Although most Atlanta Jews remained silent concerning black rights—the majority out of fear, but some out of acceptance of southern racial mores—a few condemned discrimination during the 1920s and 1930s, especially through the Atlanta Urban League. When Marx’s successor at the Temple, Jacob Rothschild, provided leadership against discrimination, in 1958 the synagogue joined the ranks of those bombed. Unlike the Frank case, strong condemnation of the Temple bombing by Mayor William B. Hartsfield and Atlanta Constitution editor Ralph McGill, and dramatic community support, helped the wounds heal quickly. On the other hand, when Rich’s Department Store and Leb’s delicatessen were singled out by sit-in demonstrators during the early 1960s, the latter became a symbol of recalcitrance. Still, thereafter black-Jewish relations seemed to remain more positive on the local level than nationally, as partly reflected in the establishment of the Atlanta Black-Jewish Coalition (formed by architect Cecil Alexander and civil rights leader John Lewis) and numerous examples of positive interaction in government, and in 1962 doctors Irving and Marvin Goldstein built the Americana, the first integrated hotel in the city.
To the Present
The Atlanta Jewish community grew tremendously during the last quarter of the twentieth century.

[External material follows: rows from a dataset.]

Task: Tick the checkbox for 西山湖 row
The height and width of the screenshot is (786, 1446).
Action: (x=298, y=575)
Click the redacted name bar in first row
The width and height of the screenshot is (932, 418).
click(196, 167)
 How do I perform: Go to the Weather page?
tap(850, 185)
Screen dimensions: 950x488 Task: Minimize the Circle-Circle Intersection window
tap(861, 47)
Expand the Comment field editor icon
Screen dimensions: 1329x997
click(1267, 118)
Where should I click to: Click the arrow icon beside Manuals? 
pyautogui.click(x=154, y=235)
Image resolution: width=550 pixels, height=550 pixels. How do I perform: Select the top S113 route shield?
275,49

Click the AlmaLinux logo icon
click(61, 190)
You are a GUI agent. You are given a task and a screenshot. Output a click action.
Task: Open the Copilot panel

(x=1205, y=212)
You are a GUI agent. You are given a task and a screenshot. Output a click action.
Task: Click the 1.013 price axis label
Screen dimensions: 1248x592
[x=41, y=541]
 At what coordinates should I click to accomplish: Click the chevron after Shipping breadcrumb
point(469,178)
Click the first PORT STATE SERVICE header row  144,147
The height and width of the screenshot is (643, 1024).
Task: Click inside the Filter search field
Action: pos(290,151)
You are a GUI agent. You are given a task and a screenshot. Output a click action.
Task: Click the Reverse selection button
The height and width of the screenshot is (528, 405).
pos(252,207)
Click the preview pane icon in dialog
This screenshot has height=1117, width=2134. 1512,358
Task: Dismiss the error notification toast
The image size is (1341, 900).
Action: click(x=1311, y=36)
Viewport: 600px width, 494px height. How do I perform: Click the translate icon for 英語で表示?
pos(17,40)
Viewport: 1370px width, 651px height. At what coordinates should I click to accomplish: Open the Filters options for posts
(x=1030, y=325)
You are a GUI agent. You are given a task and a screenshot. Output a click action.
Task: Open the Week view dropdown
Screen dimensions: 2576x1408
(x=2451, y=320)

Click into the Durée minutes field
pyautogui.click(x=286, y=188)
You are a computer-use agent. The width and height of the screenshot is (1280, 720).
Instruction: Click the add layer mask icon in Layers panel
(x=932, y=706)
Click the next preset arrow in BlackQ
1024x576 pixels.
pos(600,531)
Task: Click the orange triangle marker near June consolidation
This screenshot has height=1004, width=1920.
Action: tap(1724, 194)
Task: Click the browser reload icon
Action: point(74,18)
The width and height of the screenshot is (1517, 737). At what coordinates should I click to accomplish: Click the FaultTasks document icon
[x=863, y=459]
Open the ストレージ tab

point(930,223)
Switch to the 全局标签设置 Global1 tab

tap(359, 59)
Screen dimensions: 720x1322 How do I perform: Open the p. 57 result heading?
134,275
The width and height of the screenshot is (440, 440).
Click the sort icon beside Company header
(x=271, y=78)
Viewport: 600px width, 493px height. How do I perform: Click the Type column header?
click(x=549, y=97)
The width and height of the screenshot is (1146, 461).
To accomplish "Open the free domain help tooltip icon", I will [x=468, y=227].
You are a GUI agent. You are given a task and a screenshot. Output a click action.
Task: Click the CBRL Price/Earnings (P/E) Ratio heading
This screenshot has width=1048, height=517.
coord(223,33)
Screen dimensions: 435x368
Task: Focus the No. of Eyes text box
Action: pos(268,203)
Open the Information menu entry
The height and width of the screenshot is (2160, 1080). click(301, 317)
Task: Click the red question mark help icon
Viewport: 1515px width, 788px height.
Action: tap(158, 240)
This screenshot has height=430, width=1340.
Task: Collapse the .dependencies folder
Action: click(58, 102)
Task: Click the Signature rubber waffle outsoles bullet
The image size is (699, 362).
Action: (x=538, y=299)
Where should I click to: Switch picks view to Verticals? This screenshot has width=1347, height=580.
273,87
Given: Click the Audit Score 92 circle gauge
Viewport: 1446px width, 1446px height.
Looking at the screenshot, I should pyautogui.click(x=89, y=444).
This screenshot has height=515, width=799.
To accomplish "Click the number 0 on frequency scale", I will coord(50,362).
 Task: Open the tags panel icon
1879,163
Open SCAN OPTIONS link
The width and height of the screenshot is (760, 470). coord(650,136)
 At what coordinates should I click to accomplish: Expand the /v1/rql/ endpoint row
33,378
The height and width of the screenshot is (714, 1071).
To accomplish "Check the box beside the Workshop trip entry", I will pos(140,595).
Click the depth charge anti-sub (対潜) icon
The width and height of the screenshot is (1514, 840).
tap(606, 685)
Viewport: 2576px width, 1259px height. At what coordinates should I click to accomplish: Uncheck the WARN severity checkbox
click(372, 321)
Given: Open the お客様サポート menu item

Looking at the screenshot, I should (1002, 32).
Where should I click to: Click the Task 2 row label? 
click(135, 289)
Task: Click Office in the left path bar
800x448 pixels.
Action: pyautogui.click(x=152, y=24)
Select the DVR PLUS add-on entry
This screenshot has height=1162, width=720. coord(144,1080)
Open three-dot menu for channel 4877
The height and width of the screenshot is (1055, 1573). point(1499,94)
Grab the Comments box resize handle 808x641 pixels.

Small numbers of immigrants from Russia, Iran, Israel, and South Africa entered the metropolitan area and were joined by numerous transplants from the North and elsewhere in the South. By 1992 the Jewish population was estimated at more than 70,000. A decade later the metropolis served as home to about twenty-five synagogues, seven Jewish day schools, and the William Breman Jewish Heritage Museum. The federation reorganized in 1967 under Max C. “Mike” Gettinger and still again under David Sarnat during the 1990s to meet changing needs. Many of Atlanta’s Jews participate in numerous programs to visit Israel. Extremely active in the professions and in business, education, politics, and the arts, they contribute to the pluralistic nature of the community.